- December 27, 2016
Blur Won’t Deter: Machine Learning IDs Pixelated FacesShare this:
Forget pixelation and blurs—hackers can descramble your security.
Securing sensitive information just got a whole lot more onerous. A team of researchers from the University of Texas at Austin and Cornell Tech has succeeded in descrambling pixelated and blurred images using mainstream machine learning techniques. This means that standard masking techniques used to hide faces or sensitive information such as house numbers or license plates in digital images may soon lose their effectiveness. The same holds true for obscuring sensitive chunks of text in redacted digital and online documents.
“We argue that humans may no longer be the ‘gold standard’ for extracting information from visual data,” the researchers say. “Trained machine learning models now outperform humans on tasks such as object recognition and determining the geographic location of an image.”
Seeing Better Than Humans
The team found they could train neural networks to decipher pixelated or blurred images by feeding them sample image sets for analysis. These networks then used their knowledge of the originals to crack cloaked images. Programming or the development of new image decoding technologies was unnecessary.
The researchers also discovered that the more words, faces, or objects the network is exposed to, the more proficient it gets at descrambling images. In some cases, they were able to achieve recognition success rates exceeding 80 and 90 percent. This compares to random guess rates of just 0.19 percent.
With advances in computer optics and artificial intelligence, machines can now see things humans can’t. The availability of tools to descramble these digital cloaking techniques is exploding rapidly. And because these research results were achieved with what are essentially off-the-shelf technologies, cybercriminals with rudimentary technical knowledge can easily fuel attacks by decoding shrouded information. There are even online tutorials available to teach the uninitiated on the machine learning methods used in the research.
As the volume of user-generated images and videos proliferate on social media, video-streaming, and photo-sharing sites, the capacity to descramble this content becomes critical. These digital visuals often not only leak sensitive information about users but also about bystanders accidentally captured in the frames. This can also include other identifiers such as physical objects, typed or handwritten text, and contents of computer screens.

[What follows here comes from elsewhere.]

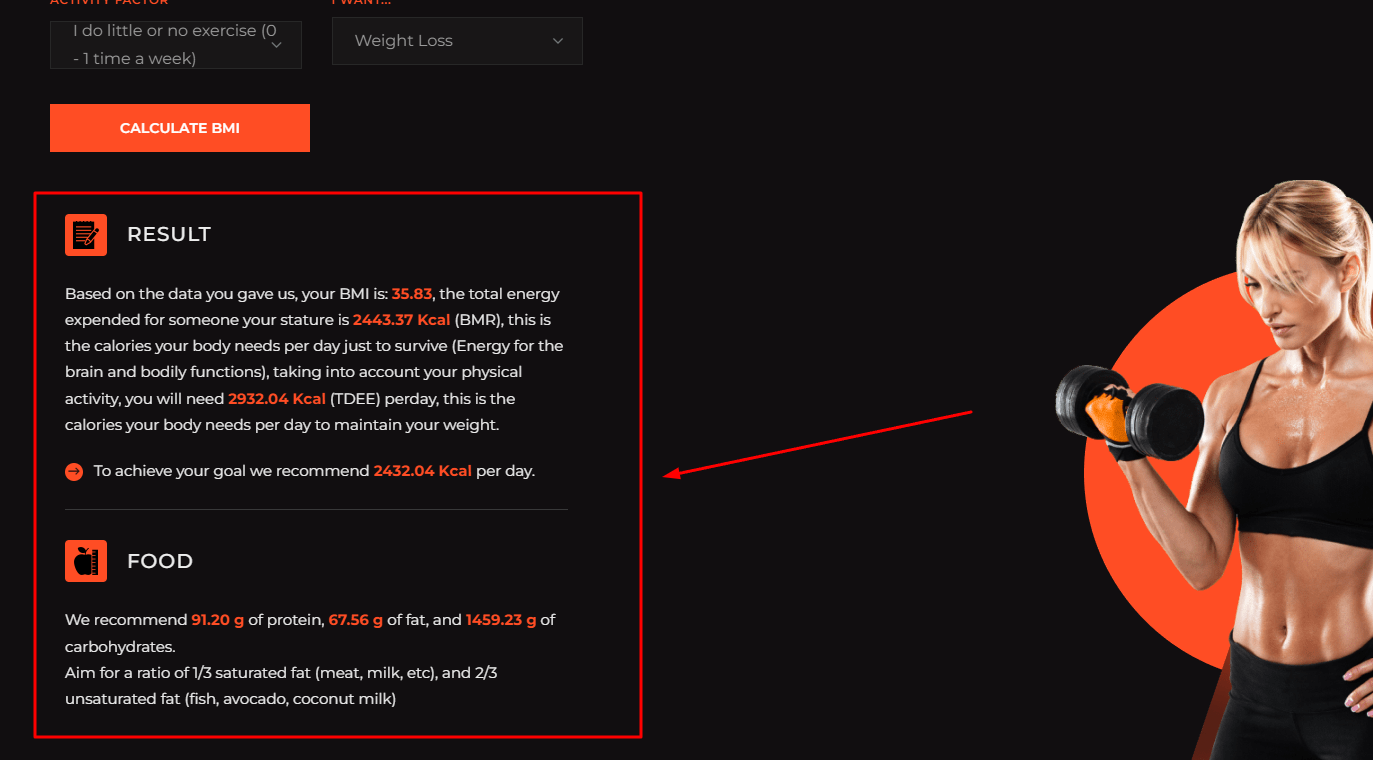The image size is (1373, 760).
Task: Click the saturated fat ratio advice text
Action: pos(281,686)
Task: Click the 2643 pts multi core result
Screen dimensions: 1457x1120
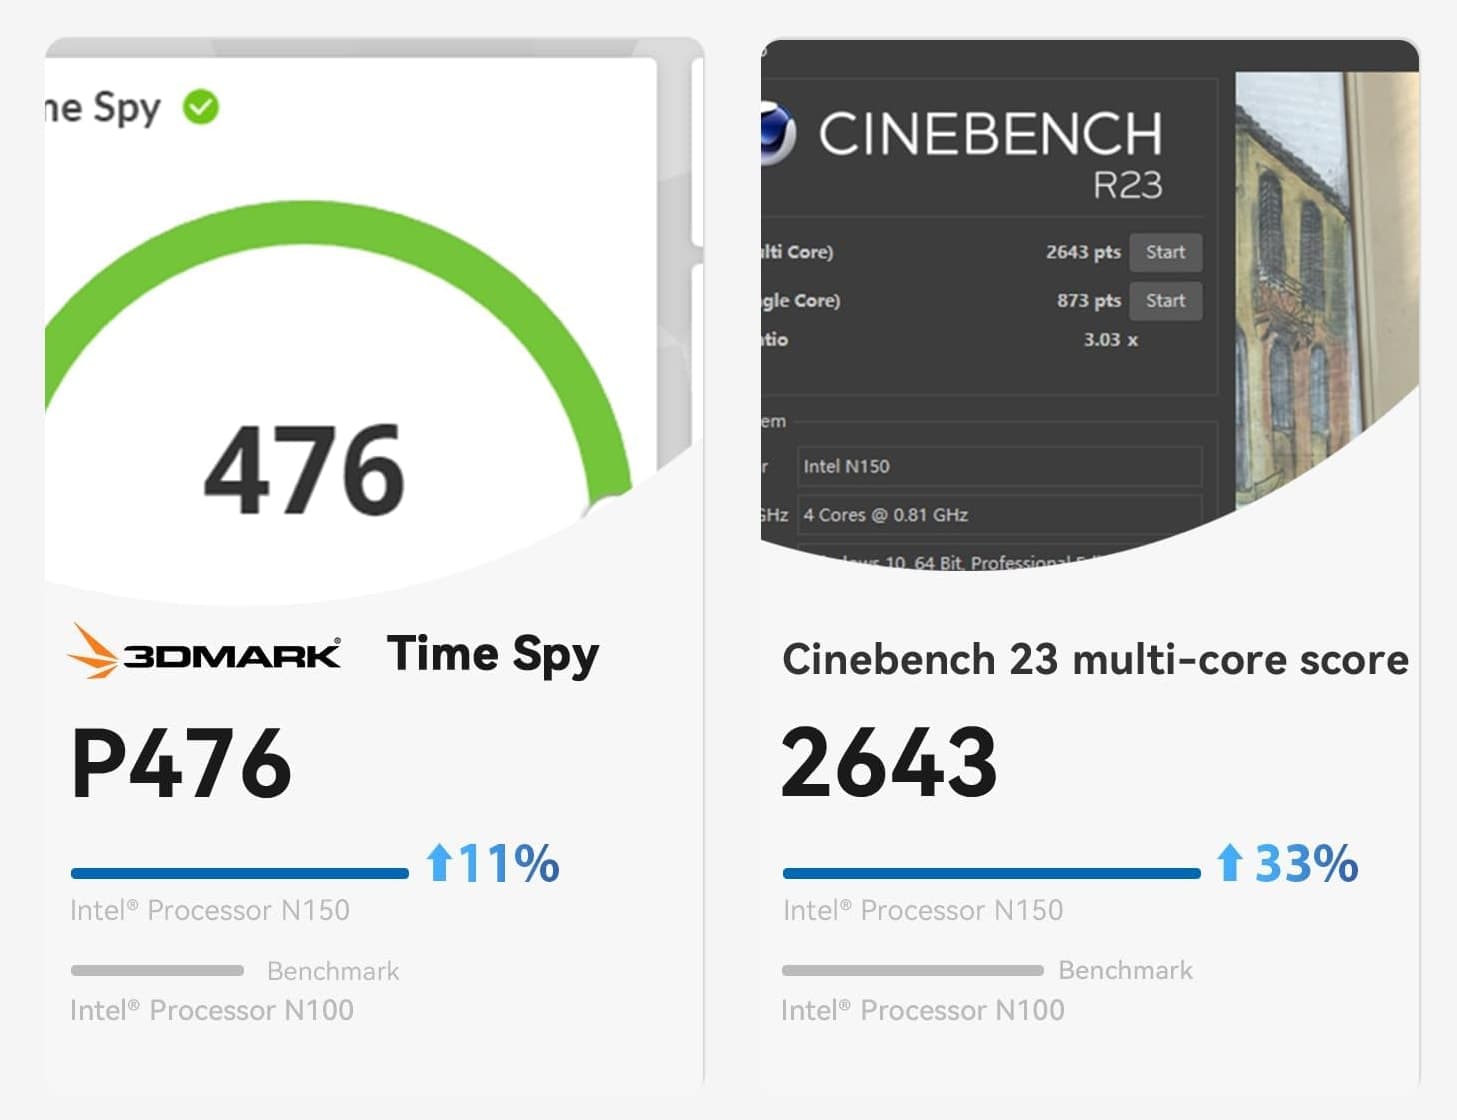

Turbocharge Security Strategies
Privacy and security experts need to be aware that advances in machine learning and recognition tools dramatically increase security challenges. Technologies such as full encryption are not a viable solution because this technique blocks all forms of image recognition, nullifying its usability. But using black boxes to defend against these information leaks provides total coverage and leaves no image traces behind to decipher. Replacing faces or other content with random images before blurring or pixelating can also be an effective defense.
Bottom line: Security professionals need to understand the extent to which cloaked information can be reconstructed. As the study notes, accelerating advances in machine learning shifts the security power equation in favor of adversaries.